[Screenshot grounding data]
▬▬▬

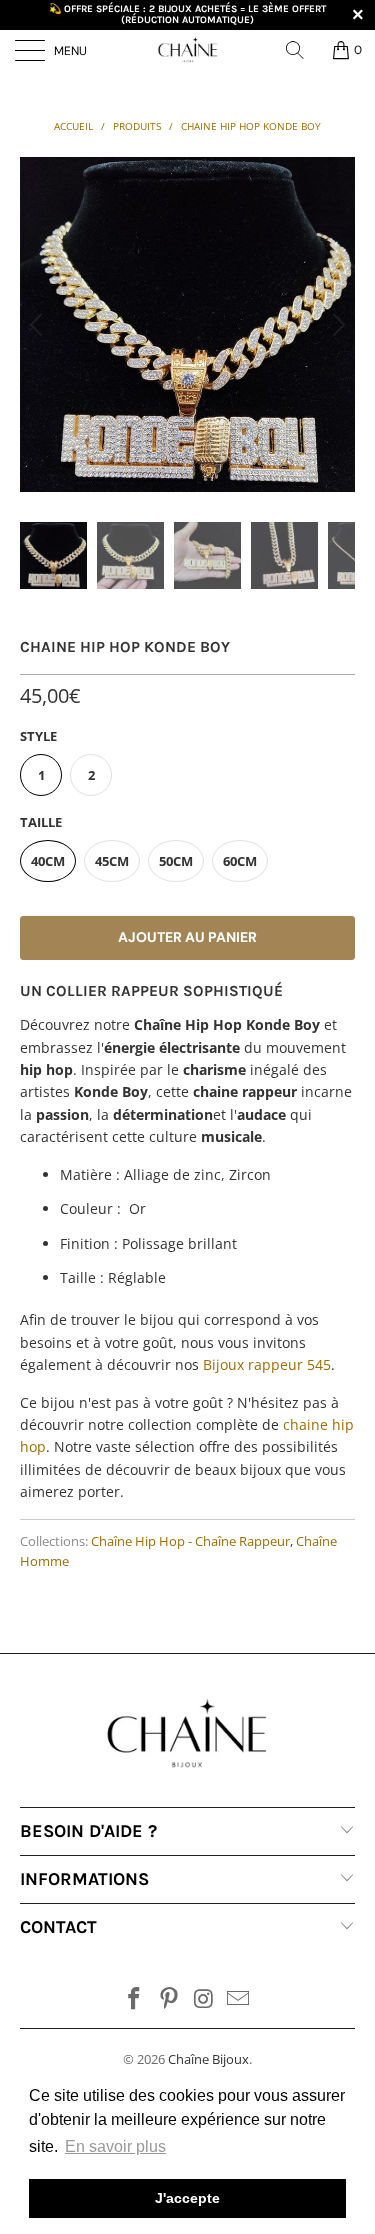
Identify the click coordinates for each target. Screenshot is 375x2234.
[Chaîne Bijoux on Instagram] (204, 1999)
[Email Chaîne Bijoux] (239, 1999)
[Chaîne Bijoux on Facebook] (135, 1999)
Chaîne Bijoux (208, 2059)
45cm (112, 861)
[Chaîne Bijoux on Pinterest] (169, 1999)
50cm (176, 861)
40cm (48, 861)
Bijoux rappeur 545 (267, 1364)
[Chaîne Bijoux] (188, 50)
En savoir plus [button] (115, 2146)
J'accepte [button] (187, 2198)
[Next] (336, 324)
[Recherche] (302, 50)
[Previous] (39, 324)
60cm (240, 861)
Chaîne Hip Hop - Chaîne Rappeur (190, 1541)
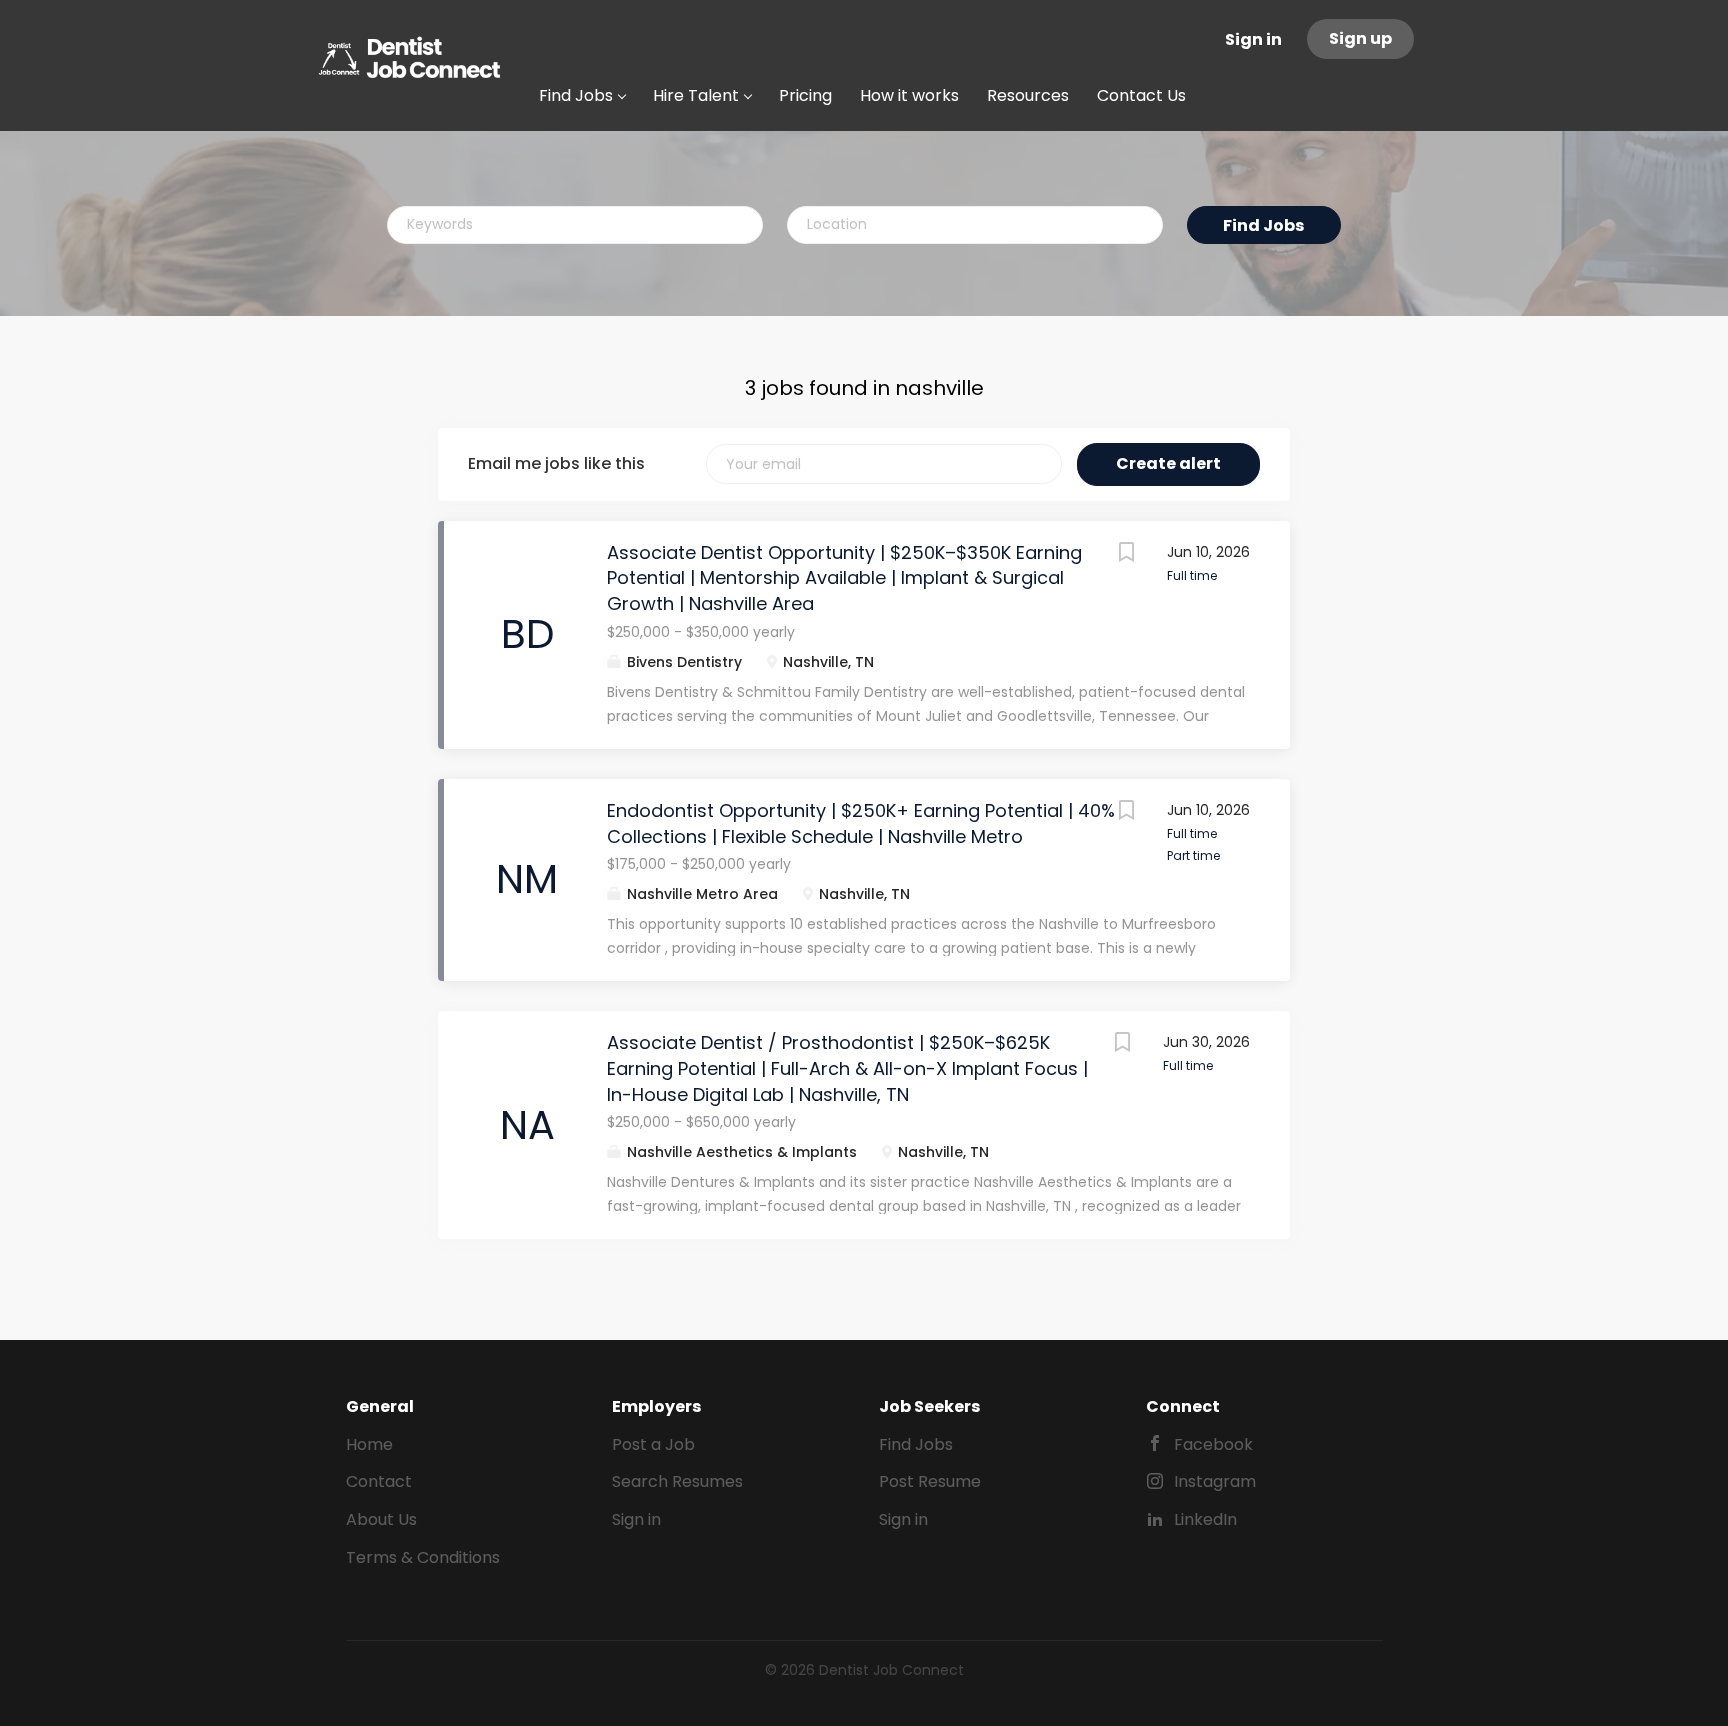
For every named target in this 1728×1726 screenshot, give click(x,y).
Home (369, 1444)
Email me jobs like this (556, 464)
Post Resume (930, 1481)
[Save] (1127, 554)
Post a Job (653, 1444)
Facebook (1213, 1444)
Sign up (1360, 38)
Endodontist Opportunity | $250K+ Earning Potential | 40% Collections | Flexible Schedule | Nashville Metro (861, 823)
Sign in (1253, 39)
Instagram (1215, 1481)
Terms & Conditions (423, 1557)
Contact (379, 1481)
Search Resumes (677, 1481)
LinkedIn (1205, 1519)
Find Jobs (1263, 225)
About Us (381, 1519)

▬▬▬

*Problem requirements*:
Where a line of the records has the string "Chaîne", return that line.

*The answer*:
[Chaîne Bijoux on Instagram] (204, 1999)
[Email Chaîne Bijoux] (239, 1999)
[Chaîne Bijoux on Facebook] (135, 1999)
Chaîne Bijoux (208, 2059)
[Chaîne Bijoux on Pinterest] (169, 1999)
[Chaîne Bijoux] (188, 50)
Chaîne Hip Hop - Chaîne Rappeur (190, 1541)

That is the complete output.